Depuis huit mois, la Bangkok Community Help Foundation a pris en charge quarante-cinq étrangers en situation d’absence de domicile fixe. Un nombre qui révèle une réalité peu visible : des expatriés arrivés avec des projets professionnels ou une épargne se retrouvent rapidement en difficulté financière et sans toit.
Les trajectoires sont souvent similaires. Des résidents arrivent en Thaïlande avec un plan : créer une entreprise, investir dans l’immobilier, ou simplement vivre avec une pension modeste. Mais un élément déstabilise ce calcul : une escroquerie immobilière, un partenaire commercial disparu, une arnaque aux faux investissements, ou simplement la perte brutale du travail qui finançait leur séjour.
L’immobilier expose particulièrement les étrangers au risque. Certains signent des contrats de location sans vérifier la légalité du bien ou du propriétaire. D’autres tentent d’acheter de la terre ou une maison sans comprendre les restrictions légales (les étrangers ne peuvent pas directement posséder de terrain en Thaïlande). Des intermédiaires malhonnêtes exploitent cette méconnaissance, encaissent des dépôts et disparaissent.
Les arnaques commerciales constituent une autre source de chute. Des faux projets touristiques, des participations à des fonds douteux, ou des prêts consentis à des tiers apparemment fiables : autant de situations où l’argent s’évapore. Sans réseau local solide ou conseils juridiques adaptés, l’étranger se découvre lésé et sans recours rapides.
La perte d’emploi aggrave rapidement la situation. Un contrat de travail résilié, une petite entreprise qui ferme, ou simplement une baisse d’activité indépendante : le revenu disparaît, mais les frais subsistent. Sans fonds de secours et sans droit automatique aux aides sociales thaïlandaises, certains résidents basculent en quelques semaines.
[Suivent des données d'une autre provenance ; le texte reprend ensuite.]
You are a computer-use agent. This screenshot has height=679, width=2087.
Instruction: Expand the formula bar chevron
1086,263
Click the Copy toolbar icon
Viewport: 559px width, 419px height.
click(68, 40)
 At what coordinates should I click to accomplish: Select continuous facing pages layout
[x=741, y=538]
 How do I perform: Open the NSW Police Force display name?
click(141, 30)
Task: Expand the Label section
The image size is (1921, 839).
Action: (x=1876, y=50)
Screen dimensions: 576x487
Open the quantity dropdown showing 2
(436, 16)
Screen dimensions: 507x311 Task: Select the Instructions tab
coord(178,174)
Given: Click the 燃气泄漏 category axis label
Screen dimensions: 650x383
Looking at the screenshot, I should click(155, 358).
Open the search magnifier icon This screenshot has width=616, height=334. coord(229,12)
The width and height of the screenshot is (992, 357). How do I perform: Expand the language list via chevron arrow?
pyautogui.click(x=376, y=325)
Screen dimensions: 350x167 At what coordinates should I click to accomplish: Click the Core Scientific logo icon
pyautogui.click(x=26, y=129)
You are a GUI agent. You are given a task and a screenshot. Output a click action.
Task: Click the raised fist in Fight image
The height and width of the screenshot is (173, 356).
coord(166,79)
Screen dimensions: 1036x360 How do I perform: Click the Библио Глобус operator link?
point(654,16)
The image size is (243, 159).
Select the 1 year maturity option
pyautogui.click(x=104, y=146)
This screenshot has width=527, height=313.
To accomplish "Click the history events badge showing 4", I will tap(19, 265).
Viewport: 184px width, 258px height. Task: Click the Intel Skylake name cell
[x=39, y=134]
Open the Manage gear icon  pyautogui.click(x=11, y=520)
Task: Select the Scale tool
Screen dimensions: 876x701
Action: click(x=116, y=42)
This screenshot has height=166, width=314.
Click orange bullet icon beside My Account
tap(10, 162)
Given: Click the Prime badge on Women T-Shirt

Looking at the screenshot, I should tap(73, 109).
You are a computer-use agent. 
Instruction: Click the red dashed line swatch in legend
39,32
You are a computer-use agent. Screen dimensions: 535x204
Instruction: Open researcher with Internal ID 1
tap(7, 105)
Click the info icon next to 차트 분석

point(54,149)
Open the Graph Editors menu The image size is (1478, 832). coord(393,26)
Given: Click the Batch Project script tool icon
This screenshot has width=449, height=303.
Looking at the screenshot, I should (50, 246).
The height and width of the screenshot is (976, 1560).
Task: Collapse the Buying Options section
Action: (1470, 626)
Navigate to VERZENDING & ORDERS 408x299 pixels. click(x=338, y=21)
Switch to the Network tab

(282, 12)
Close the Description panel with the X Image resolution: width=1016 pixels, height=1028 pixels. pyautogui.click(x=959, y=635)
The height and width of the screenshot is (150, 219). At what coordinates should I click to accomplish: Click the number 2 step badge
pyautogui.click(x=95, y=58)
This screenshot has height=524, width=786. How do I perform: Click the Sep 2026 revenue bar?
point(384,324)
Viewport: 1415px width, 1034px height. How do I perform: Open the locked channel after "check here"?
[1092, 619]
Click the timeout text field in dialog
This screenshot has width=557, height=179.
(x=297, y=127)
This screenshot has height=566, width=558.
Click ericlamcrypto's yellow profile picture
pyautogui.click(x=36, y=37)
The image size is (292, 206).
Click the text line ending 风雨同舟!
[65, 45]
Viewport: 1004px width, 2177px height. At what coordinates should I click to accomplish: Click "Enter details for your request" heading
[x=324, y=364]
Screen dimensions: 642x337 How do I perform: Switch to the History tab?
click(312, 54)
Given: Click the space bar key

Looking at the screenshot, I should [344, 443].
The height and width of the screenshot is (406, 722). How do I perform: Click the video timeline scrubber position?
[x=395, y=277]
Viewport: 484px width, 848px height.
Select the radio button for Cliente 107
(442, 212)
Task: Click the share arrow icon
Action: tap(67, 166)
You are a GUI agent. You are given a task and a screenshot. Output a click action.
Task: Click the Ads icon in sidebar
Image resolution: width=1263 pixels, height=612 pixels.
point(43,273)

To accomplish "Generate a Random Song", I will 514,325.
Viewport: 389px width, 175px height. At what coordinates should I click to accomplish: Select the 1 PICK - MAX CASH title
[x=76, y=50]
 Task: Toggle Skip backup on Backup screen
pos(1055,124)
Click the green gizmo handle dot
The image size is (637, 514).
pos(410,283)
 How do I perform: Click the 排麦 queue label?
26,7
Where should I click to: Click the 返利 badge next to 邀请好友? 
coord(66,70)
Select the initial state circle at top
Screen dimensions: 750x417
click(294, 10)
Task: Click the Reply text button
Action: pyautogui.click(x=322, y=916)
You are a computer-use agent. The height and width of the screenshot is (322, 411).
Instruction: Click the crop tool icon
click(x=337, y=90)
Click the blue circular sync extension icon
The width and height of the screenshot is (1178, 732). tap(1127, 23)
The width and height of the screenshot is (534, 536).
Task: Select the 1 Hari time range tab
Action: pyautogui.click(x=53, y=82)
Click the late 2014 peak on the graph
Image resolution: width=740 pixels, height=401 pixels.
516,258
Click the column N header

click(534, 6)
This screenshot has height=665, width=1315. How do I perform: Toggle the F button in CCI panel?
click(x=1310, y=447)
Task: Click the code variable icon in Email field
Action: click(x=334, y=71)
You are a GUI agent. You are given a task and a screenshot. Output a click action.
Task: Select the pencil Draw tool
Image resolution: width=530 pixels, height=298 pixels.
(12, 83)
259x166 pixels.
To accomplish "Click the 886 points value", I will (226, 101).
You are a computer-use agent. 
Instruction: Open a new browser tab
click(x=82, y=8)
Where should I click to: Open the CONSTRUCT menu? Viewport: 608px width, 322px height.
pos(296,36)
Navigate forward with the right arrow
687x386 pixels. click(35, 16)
Pour les expatriés de longue durée, l’orgeuil complique aussi les choses : beaucoup hésitent à signaler leur situation, craignant le jugement ou les démarches consulaires. Or, les organisations d’aide existent et ne demandent pas systématiquement une intervention officielle.
Quelques garde-fous pratiques aident à minimiser les risques : vérifier tout contrat immobilier avec un conseiller juridique indépendant, conserver des économies de secours en France ou dans son pays d’origine, souscrire une assurance maladie et chômage avant de s’installer, et diversifier ses sources de revenu. Maintenir un réseau social et professionnel solide offre aussi une protection contre l’isolement.